I would also hope that the content of these lessons and books was rigorously examined by ofsted or other relevant bodies and open to scrutiny
DoesAnyoneKnow do you or do you not think the books in question should be used in this particular school. A straight 'yes' or 'no' answer would be greatly appreciated. 
pddyann I would think those taunts just came from nasty people.Nothing will change that.
muslims (?) muslems (?) 
Oh for heaven's sake! I have just seen this in the link Doesanyoneknow put up.
Parkfield Community School, a Birmingham primary with a 98% Muslim intake
Why on earth can't they simply bow to the paents' wishes and not have this line of teaching? (the remaining 2% of the kids could hyave a little private lesson)
That school is just encouraging conflict between muslems and non-muslems.
I think the younger a child is introduced to same sex parents /relationships the easier they accept them.Otherwise the taunts of "gay boy" that one of my sons friends suffered will continue.People are people what they do or dont do in the privacy of their own home is none of my business but what other folk say to them and bring their children up to say to them is .Bigotry breeds bigotry and if the books help stop little bigots all well and good .
I hope the links helped, this is far more complex than it first appears.
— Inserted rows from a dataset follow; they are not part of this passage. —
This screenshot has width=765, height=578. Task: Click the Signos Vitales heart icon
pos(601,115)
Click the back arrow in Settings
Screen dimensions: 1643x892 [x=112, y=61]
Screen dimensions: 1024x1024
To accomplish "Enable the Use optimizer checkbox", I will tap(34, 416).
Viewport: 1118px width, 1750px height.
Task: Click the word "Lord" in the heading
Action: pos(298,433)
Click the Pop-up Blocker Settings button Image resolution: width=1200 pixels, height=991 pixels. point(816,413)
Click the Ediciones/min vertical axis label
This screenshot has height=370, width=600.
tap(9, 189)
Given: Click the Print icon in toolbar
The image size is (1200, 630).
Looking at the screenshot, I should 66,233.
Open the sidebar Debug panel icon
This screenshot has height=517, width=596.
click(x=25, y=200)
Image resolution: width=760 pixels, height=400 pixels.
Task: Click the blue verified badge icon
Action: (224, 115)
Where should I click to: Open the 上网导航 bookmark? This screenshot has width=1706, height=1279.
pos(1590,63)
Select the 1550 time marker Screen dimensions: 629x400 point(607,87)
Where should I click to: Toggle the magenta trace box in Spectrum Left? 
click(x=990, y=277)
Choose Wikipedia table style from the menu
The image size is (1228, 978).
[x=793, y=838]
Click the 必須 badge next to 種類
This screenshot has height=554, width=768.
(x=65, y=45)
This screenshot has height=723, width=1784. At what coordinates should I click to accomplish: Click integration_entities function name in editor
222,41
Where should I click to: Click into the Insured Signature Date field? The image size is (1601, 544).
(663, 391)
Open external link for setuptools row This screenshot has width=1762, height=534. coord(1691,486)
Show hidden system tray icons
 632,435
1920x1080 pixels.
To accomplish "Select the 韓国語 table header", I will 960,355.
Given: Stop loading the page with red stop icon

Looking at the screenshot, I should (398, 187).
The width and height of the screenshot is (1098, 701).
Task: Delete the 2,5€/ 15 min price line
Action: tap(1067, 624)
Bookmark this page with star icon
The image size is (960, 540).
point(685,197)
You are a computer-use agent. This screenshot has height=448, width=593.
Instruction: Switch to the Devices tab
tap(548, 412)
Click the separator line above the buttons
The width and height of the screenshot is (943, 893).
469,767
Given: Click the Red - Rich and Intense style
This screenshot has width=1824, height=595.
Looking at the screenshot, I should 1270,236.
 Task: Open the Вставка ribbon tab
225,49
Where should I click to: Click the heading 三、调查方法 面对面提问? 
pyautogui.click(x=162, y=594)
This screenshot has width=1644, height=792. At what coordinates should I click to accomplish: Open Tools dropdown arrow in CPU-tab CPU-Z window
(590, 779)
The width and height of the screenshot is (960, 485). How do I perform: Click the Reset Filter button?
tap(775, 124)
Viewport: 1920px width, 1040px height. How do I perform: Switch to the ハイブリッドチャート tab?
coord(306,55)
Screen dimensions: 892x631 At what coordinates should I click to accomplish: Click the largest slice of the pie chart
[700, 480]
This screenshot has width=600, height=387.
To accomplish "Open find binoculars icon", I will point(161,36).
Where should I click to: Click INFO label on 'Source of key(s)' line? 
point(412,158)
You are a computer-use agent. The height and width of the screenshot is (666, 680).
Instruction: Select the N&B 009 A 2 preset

I am not a Muslim. If they want to believe in their Holy book that is none of my business, they should not be forced to believe something they don't. They should not force their benefits onto me.
I am not queer. If they want to believe in that males are female, that biology doesn't exist, that males are Mummy, that males are lesbians that is none of my business, they should not be forced to believe something they don't. They should not force their benefits onto me.
I am not a flatearther. If they want to believe in the earth is flat that is none of my business, they should not be forced to believe something they don't. They should not force their benefits onto me.
None should be outsiders, yet it appears some are more equal than others in the oppression Olympics.
Ok thank you for sharing that.
I don't like lies.
I don't like autistic and gay children having their bone development restricted, their IQ reduced, their overall health compromised and in the case of the suspended Webberley GPs patients - given cross sex hormones.
I don't like people being told they can't refuse a partner for an intimate relationship.
I don't like people being told that they aren't allowed to hold a belief or forced to believe something they do not.
I don't like parents being refused the right to protect their children from ideology that can cause confusion in adults.
DoesAnyoneKnow
Thanks for the link and it was so interesting. Could I ask you and obviously you can refuse.
what Is your angle on this? From a feminist viewpoint?
DoesAnyoneKnow you are taking this far beyond anything that is being said in the schools.
All they seem to be suggesting is that, in this country, just because my family may not look like your family, we still treat people with kindness and ensure all are included, in this case, within the group that is the school and in the wider case (as children get older) within the structures of the country. It is nothing to do with religion.
It does appear that what some are saying is that there are people, for whatever reason they put forward, who should not be treated in an inclusive way. That could well be illegal and certainly not what our schools -all our schools -have been instructed to teach. I would not personally, want my children or grandchildren subjected to such bigotry.